Saved data entries:
· · · ·

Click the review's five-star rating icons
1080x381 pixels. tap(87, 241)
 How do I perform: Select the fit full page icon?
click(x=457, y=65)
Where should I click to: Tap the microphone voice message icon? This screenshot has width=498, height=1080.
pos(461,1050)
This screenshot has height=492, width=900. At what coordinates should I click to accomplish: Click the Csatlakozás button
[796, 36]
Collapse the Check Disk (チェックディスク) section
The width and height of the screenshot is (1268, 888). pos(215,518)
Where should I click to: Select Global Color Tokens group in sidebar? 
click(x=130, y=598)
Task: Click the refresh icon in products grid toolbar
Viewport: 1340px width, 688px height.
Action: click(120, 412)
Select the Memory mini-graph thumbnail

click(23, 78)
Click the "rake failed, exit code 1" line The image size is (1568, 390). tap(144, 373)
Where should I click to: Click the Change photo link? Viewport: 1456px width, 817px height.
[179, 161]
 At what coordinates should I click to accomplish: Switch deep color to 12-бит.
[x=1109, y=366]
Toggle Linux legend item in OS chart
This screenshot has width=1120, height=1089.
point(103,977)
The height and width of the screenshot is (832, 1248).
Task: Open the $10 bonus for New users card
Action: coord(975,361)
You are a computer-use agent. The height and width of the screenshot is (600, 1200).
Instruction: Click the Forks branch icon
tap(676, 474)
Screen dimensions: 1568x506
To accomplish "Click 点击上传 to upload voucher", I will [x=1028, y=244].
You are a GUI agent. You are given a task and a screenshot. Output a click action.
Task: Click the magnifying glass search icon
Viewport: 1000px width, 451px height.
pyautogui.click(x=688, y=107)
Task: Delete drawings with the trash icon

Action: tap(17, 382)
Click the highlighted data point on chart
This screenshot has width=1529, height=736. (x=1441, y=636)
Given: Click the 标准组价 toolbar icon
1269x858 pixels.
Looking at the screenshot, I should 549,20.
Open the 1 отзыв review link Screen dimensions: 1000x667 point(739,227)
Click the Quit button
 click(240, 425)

· · · ·

▶ [ACTIVITY] What's needed is a word-for-word copy of the lines from the one holding "Task: Click the magnifying glass search icon" through the final line of the data.

▶ [COMPLETED TASK]
Task: Click the magnifying glass search icon
Viewport: 1000px width, 451px height.
pyautogui.click(x=688, y=107)
Task: Delete drawings with the trash icon

Action: tap(17, 382)
Click the highlighted data point on chart
This screenshot has width=1529, height=736. (x=1441, y=636)
Given: Click the 标准组价 toolbar icon
1269x858 pixels.
Looking at the screenshot, I should 549,20.
Open the 1 отзыв review link Screen dimensions: 1000x667 point(739,227)
Click the Quit button
 click(240, 425)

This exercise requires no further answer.